This is my first post on here, so I hope it turns out alright.

I haven't gone through the whole forum to see if this issue has been addressed already, so I apologize if it has been.

I've come across some interesting comments by Joseph Hergenrother (1824-1890) concerning Cum Ex Apostolatus Officio in his 1876 book "The Catholic Church and Christian State". Hergenrother was a Church historian and canonist. He was also appointed by Leo XIII as the first Cardinal-Prefect of the Vatican Archives. According to the Cath Encyclopedia he was the foremost defender of the Vatican Council and its decrees and was appointed consultor for the preparation of the council's work in 1868. He was a very prolific and hard-working theological, canonical, and historical writer; publishing many works in defending the Church against the enemies of the Church at that time. He seems to be is a very credible and reliable source concerning Cum Ex Apostolatus Officio and infallibility. Here is a link to "The Catholic Church and the Christian State": http://books.google.com/books?pg=PR8&id=dMoOAAAAYAAJ#v=onepage&q=%22cum%20ex%20apostolatus%22&f=false

I should mention that I do hold the sedevacant position. I'm looking to see what other sedevacantist's takes are on the comments of Hergenrother on Cum Ex Apostolatus Officio. I have not mulled over this that much. The only thing I've concluded from this is that CEAO is not infallible. Is there more that can be concluded from this? Is there anything that should not be concluded? Does the fact that CEAO is not infallible, or any of Hergenrother's other statements, have any signifigance to our situation today?
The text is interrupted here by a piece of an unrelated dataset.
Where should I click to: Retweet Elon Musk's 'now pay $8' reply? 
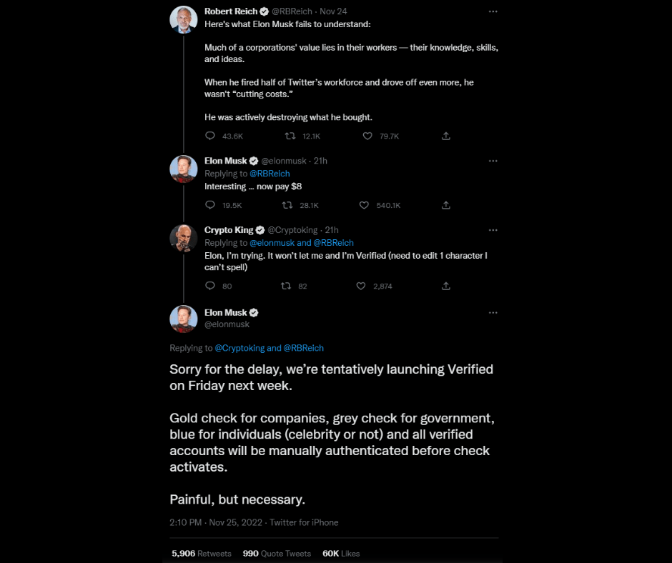(x=287, y=205)
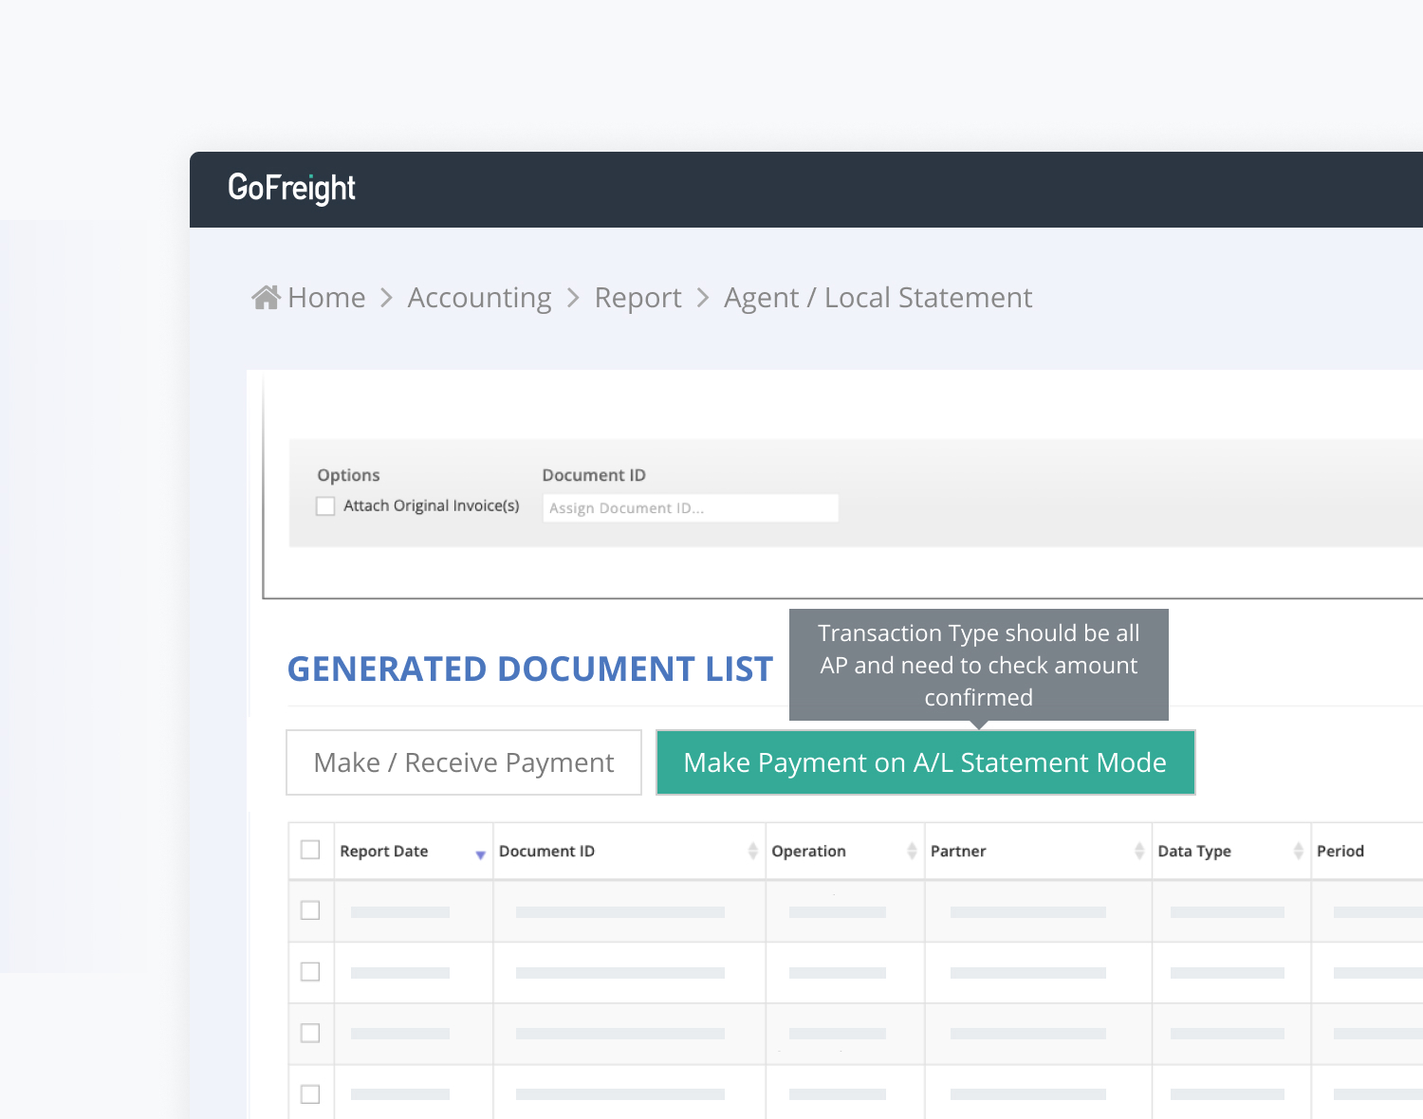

These first set of exerpts are all in regards to Cum Ex Apostolatus Officio and taken from "The Catholic Church and the Christian State," Part II, seciton 6, "The Bull 'Cum ex apostolatus officio":

"none of the exponents of dogmatic theology have as yet discovered this character [dogmatic] in the Bull, which has been universally regarded as an emanation of the spiritual penal authority, not a decision of the doctrinal authority."

"all Catholic theologians deny it to be such [dogmatic]. In truth neither the wording of this last-named Bull, nor its contents as a whole, nor the rules universally received among theologians, allow it to be regarded as a dogmatic decision."

"If there is to be a doctrinal decree binding on all, it is requisite that a doctrine to be held or proposition to be rejected be placed before the faithful in terms implying obligation, and be prescribed by the full authority of the Church's teaching office. This is not the case with this Bull."

"it only contains penal sanctions against heresy, which unquestionably belong to disciplinary laws alone. To deduce from the introduction a doctrinal decision on the Papal authority is simply ridiculous."

"Such a statement [that CEAO is infallible] in any one who has really read the Bull leaves us little hope that he understands at all what he is speaking about. Paul IV. renews the earlier censures and penal laws, which his predecessors, acting in concert with the emperors, had issued against various heresies ; he desires that they be observed everywhere, and put in force where they have been unenforced. The point, then, is about the practical execution of previous penal laws, which by their nature are disciplinary, and proceed not from divine revelation, but from the ecclesiastical and civil penal authority."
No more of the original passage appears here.